María Esther Vázquez me había confiado antes del viaje que, al despedirse de Bioy Casares por teléfono, Borges le había asegurado que "cualquier lugar es bueno para morir". "Sólo pedía las dos fechas abstractas en su lápida y el olvido", recordó. Pero hasta esa última voluntad resultó paradójica como su obra: había dado instrucciones de ser cremado.
Releí en el avión su libro Borges. Esplendor y derrota. Quería trajinar la ciudad con espíritu literario y evocación borgeana. Perderme como una flâneuse por los pasadizos medievales de la Ciudad Vieja hasta llegar al 17 de Rue Malagnou, donde entre los 15 y los 18 años se guareció con su familia al desatarse la Primera Guerra. Esa biografía me ayudó a planificar el derrotero: debía unir en bicicleta los siete puentes del Ródano para recrear su trajín urbano un siglo atrás. Llegar hasta el Collège Calvin, donde sus amigos, los polacos Jichlinski y Abramowicz, en vez de burlarse de su tartamudez, como antes le sucedía en Palermo, celebraban su erudición, aprendían a jugar al truco y lo entrenaban en el francés. Hasta me impuse improvisar un picnic a la vera de ese "mar calmo" que es el lago Leman y otear el Mont Blanc, la montaña más alta de Europa, imán de sus escapadas familiares y fuente de inspiración para los dibujos de su hermana Norah.

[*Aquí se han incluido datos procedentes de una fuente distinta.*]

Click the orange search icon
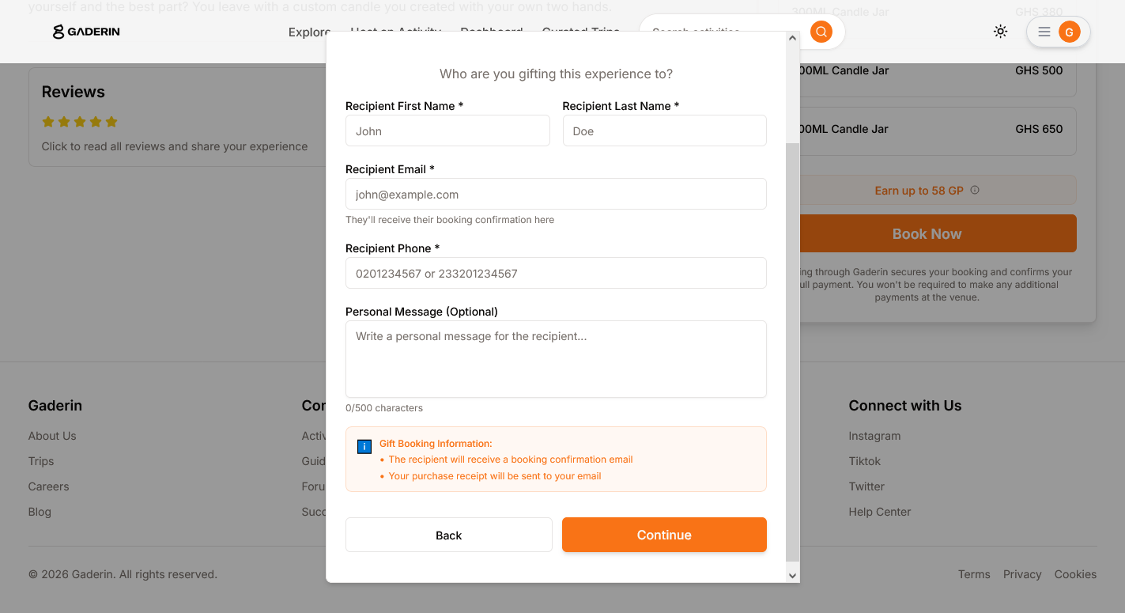The height and width of the screenshot is (613, 1125). pyautogui.click(x=821, y=31)
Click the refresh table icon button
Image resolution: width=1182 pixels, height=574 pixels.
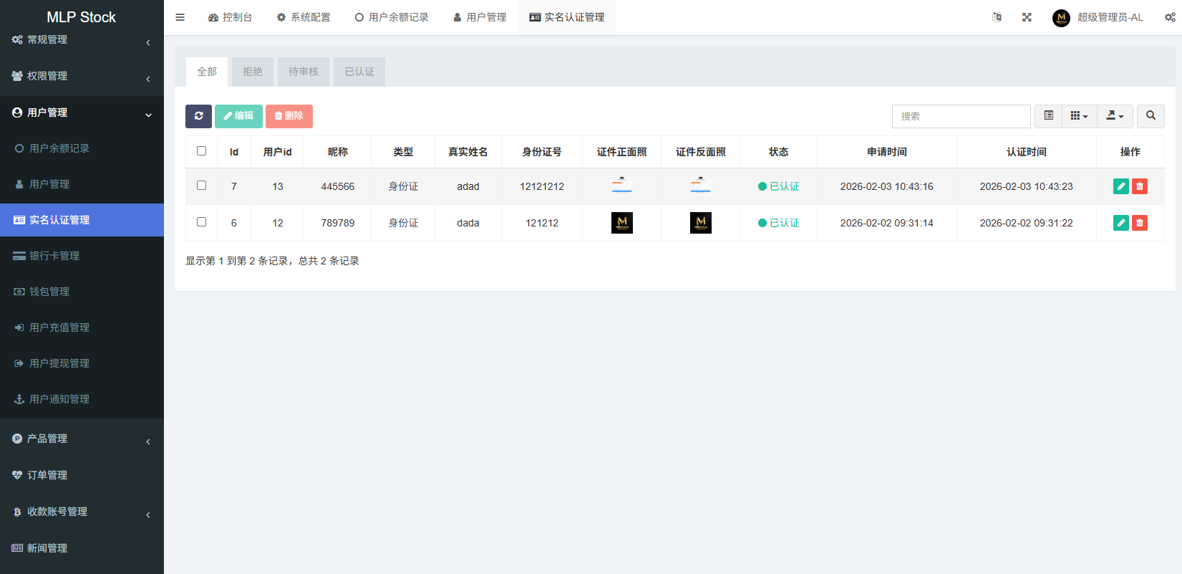pyautogui.click(x=198, y=116)
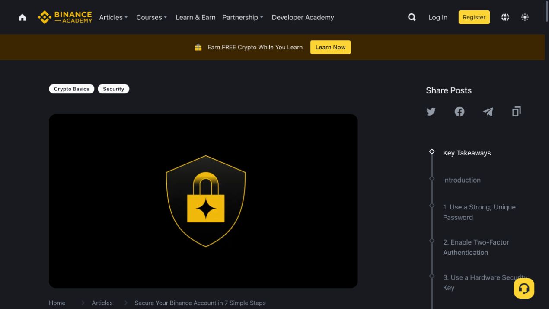This screenshot has width=549, height=309.
Task: Expand the Partnership dropdown menu
Action: (243, 17)
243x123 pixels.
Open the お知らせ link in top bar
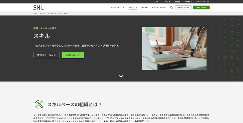click(x=167, y=2)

Fue durante su educación ginebrina cuando Borges asomó a los autores que citaría incansablemente después. Ante todo Schopenhauer, con un libro en particular que lo deslumbró: El mundo como voluntad y representación. Luego, vendrían Chesterton , De Quincey, Conrad y Carlyle, y más tarde, con la sola ayuda de un diccionario, el Fausto y la literatura germánica.

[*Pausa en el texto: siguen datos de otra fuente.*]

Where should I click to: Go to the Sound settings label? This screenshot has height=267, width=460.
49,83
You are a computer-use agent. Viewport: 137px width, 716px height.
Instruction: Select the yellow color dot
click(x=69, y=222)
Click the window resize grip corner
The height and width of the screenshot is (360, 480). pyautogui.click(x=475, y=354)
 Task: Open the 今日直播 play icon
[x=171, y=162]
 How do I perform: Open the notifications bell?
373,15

Suiza fue también el escenario de su traumático debut sexual y la geografía que le inspiró su único cuento romántico, "Ulrica". La máscara de Javier Otárola como narrador sobrevino a partir de su arrobamiento por una muchacha rubia y frágil que, al día siguiente de conocerlo, lo plantó. Si su mundo fue, como él dijo, "un incesante manantial de sorpresas, de perplejidades, de desdichas" y también de felicidad, los temas de su literatura fueron "sueños dirigidos" surgidos de vivencias deformadas en su infancia y temprana juventud. Por eso Ginebra fue, al menos, uno de sus espejos.

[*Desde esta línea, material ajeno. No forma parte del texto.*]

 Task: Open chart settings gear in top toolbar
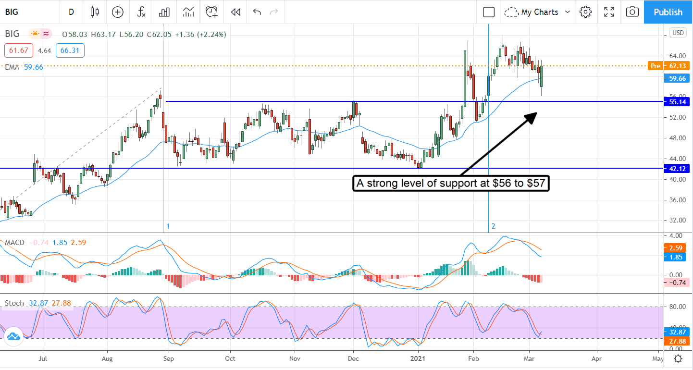(585, 12)
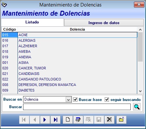The height and width of the screenshot is (129, 146).
Task: Click the Código column header
Action: click(x=9, y=29)
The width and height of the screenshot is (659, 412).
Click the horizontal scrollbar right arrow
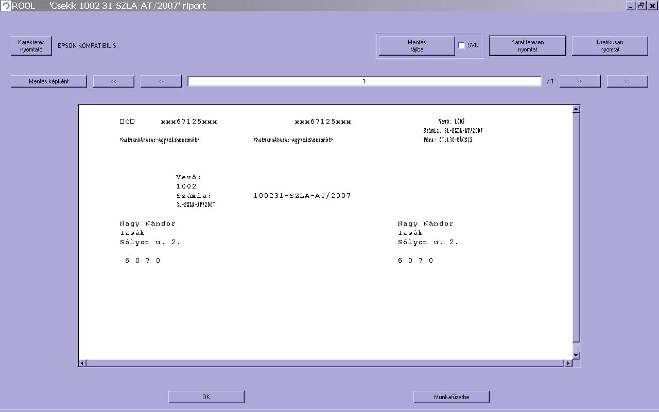click(x=568, y=363)
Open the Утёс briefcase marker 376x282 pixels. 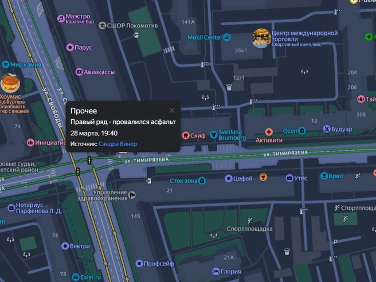[289, 178]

Recorrí cada uno de esos escenarios con ilusión, pero en ninguno hallé una referencia a nuestro escritor mayor. Su antiguo hogar ya no existe, la explanada del lago Leman es un desfile del cosmopolitismo ginebrino, y en las librerías no se consigue el grueso de su obra. Quedan en pie, sí, su colegio, una calle lejana que evoca su nombre, y un cartel anodino en una esquina de la Ciudad Vieja que recuerda, como al pasar, que en el 28 de la Grand Rue vivió en sus últimos meses de vida.
La gran excepción es el camposanto de Plainpalais. Allí, en el sepulcro 735, pegado a la tumba de Grisélidis Réal, "escritora, pintora, prostituta (1929-2005)", una lápida en piedra gris de punilla, con su nombre esculpido, la imagen de siete guerreros con sus espadas rotas y un epitafio en inglés antiguo cuya traducción es "Y que no temieran" señalan su morada. Un frondoso tejo -el árbol que por su longevidad es símbolo de eternidad- derrama allí su sombra y sus frutos rojos y maduros. Lo bautizaron If, como el poema de Kipling.
Al acercarme compruebo que un joven porteño está recostado junto al sepulcro. Escucha milongas y junta los frutos caídos del tejo. "Quizá las semillas de éste árbol absorbieron algo de él -me dice-. Quiero plantarlas en Buenos Aires."
El cementerio es un jardín cuidado con senderos de grava, bancos y silencio. Acaricio su nombre en la piedra y percibo el vaivén de otras miles de manos que pulieron la lápida. Otra paradoja borgeana: en medio de su palpable soledad, Borges rara vez está solo. Me inclino y me confieso. Imagino que alguien responde: "Está solo y no hay nadie en el espejo".